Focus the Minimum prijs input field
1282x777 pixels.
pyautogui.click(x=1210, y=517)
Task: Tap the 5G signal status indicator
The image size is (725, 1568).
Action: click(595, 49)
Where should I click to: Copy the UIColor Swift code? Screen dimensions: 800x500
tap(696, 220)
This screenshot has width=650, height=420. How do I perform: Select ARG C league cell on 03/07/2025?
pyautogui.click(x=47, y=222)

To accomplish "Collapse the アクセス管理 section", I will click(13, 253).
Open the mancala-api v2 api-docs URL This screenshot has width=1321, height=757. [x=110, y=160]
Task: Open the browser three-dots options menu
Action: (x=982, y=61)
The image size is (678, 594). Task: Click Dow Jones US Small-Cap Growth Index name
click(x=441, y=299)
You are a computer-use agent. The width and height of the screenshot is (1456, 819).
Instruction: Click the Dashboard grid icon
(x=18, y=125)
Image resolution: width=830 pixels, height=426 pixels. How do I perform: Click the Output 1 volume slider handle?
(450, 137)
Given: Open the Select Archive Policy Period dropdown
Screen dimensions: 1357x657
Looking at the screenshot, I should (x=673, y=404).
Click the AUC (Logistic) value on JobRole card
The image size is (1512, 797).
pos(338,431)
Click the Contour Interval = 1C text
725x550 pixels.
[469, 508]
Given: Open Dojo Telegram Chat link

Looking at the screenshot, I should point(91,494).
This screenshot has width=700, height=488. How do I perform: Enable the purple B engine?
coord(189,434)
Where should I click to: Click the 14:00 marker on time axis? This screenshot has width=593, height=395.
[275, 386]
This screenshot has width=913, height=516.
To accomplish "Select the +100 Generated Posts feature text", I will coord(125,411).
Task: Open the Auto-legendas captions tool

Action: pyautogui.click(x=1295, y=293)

▶ Stated task
Find every line of the records that contains the string "text" and copy each one out.

▶ Task result
Click the Contour Interval = 1C text
To accomplish "Select the +100 Generated Posts feature text", I will coord(125,411).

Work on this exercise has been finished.